## Description of the task
Once the records have been read, set every one down as it stands.

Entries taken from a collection
————
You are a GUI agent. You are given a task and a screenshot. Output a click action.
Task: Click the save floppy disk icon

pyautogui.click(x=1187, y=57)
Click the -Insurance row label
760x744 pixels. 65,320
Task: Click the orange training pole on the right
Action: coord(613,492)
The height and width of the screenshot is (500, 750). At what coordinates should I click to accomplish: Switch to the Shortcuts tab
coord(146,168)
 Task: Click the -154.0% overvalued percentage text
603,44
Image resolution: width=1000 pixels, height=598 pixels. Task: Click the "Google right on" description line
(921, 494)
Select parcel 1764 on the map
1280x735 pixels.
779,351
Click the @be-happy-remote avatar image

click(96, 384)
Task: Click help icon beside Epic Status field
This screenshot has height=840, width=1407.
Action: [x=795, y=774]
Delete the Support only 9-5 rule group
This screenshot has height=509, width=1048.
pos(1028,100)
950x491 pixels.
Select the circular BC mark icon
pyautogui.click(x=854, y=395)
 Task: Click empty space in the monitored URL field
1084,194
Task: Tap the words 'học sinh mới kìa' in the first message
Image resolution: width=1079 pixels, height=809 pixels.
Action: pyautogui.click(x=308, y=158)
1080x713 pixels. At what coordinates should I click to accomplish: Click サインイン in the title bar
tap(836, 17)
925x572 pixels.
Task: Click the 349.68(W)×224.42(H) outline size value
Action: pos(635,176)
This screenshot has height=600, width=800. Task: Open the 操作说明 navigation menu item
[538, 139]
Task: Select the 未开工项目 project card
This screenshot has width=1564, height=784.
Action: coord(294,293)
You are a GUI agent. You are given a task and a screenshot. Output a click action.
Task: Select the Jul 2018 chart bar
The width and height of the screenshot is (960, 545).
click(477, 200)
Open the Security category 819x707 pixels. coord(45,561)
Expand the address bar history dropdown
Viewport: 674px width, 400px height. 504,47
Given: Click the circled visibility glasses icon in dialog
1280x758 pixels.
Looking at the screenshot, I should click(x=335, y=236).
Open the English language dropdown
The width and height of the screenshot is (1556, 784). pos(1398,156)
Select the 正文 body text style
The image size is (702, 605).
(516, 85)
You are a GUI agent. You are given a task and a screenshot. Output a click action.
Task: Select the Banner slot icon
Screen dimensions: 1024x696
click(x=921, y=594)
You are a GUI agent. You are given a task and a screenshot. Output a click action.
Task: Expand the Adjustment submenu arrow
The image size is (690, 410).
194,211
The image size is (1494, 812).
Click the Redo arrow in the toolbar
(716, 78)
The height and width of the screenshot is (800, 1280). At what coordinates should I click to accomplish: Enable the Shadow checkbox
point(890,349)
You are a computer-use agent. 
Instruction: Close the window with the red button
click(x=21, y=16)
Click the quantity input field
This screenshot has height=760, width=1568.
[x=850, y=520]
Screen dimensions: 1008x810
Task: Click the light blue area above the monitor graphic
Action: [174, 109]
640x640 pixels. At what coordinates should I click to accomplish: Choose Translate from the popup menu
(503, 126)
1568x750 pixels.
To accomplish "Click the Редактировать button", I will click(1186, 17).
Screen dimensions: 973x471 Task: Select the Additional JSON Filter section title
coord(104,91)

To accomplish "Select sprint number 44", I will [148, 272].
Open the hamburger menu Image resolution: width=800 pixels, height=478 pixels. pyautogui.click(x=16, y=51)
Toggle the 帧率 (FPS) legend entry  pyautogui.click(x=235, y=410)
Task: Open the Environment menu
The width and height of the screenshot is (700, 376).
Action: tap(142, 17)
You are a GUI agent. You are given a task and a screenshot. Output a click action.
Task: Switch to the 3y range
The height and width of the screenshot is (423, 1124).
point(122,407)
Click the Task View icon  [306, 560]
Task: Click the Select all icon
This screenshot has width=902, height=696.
————
## Reply
You are a GUI agent. You are given a task and a screenshot. Output a click action.
Task: Click the save floppy disk icon

pyautogui.click(x=1187, y=57)
Click the -Insurance row label
760x744 pixels. 65,320
Task: Click the orange training pole on the right
Action: coord(613,492)
The height and width of the screenshot is (500, 750). At what coordinates should I click to accomplish: Switch to the Shortcuts tab
coord(146,168)
 Task: Click the -154.0% overvalued percentage text
603,44
Image resolution: width=1000 pixels, height=598 pixels. Task: Click the "Google right on" description line
(921, 494)
Select parcel 1764 on the map
1280x735 pixels.
779,351
Click the @be-happy-remote avatar image

click(96, 384)
Task: Click help icon beside Epic Status field
This screenshot has height=840, width=1407.
Action: [x=795, y=774]
Delete the Support only 9-5 rule group
This screenshot has height=509, width=1048.
pos(1028,100)
950x491 pixels.
Select the circular BC mark icon
pyautogui.click(x=854, y=395)
 Task: Click empty space in the monitored URL field
1084,194
Task: Tap the words 'học sinh mới kìa' in the first message
Image resolution: width=1079 pixels, height=809 pixels.
Action: pyautogui.click(x=308, y=158)
1080x713 pixels. At what coordinates should I click to accomplish: Click サインイン in the title bar
tap(836, 17)
925x572 pixels.
Task: Click the 349.68(W)×224.42(H) outline size value
Action: pos(635,176)
This screenshot has height=600, width=800. Task: Open the 操作说明 navigation menu item
[538, 139]
Task: Select the 未开工项目 project card
This screenshot has width=1564, height=784.
Action: coord(294,293)
You are a GUI agent. You are given a task and a screenshot. Output a click action.
Task: Select the Jul 2018 chart bar
The width and height of the screenshot is (960, 545).
click(477, 200)
Open the Security category 819x707 pixels. coord(45,561)
Expand the address bar history dropdown
Viewport: 674px width, 400px height. 504,47
Given: Click the circled visibility glasses icon in dialog
1280x758 pixels.
Looking at the screenshot, I should click(x=335, y=236).
Open the English language dropdown
The width and height of the screenshot is (1556, 784). pos(1398,156)
Select the 正文 body text style
The image size is (702, 605).
(516, 85)
You are a GUI agent. You are given a task and a screenshot. Output a click action.
Task: Select the Banner slot icon
Screen dimensions: 1024x696
click(x=921, y=594)
You are a GUI agent. You are given a task and a screenshot. Output a click action.
Task: Expand the Adjustment submenu arrow
The image size is (690, 410).
194,211
The image size is (1494, 812).
Click the Redo arrow in the toolbar
(716, 78)
The height and width of the screenshot is (800, 1280). At what coordinates should I click to accomplish: Enable the Shadow checkbox
point(890,349)
You are a computer-use agent. 
Instruction: Close the window with the red button
click(x=21, y=16)
Click the quantity input field
This screenshot has height=760, width=1568.
[x=850, y=520]
Screen dimensions: 1008x810
Task: Click the light blue area above the monitor graphic
Action: [174, 109]
640x640 pixels. At what coordinates should I click to accomplish: Choose Translate from the popup menu
(503, 126)
1568x750 pixels.
To accomplish "Click the Редактировать button", I will click(1186, 17).
Screen dimensions: 973x471 Task: Select the Additional JSON Filter section title
coord(104,91)

To accomplish "Select sprint number 44", I will [148, 272].
Open the hamburger menu Image resolution: width=800 pixels, height=478 pixels. pyautogui.click(x=16, y=51)
Toggle the 帧率 (FPS) legend entry  pyautogui.click(x=235, y=410)
Task: Open the Environment menu
The width and height of the screenshot is (700, 376).
Action: tap(142, 17)
You are a GUI agent. You are given a task and a screenshot. Output a click action.
Task: Switch to the 3y range
The height and width of the screenshot is (423, 1124).
point(122,407)
Click the Task View icon  [306, 560]
Task: Click the Select all icon
This screenshot has width=902, height=696.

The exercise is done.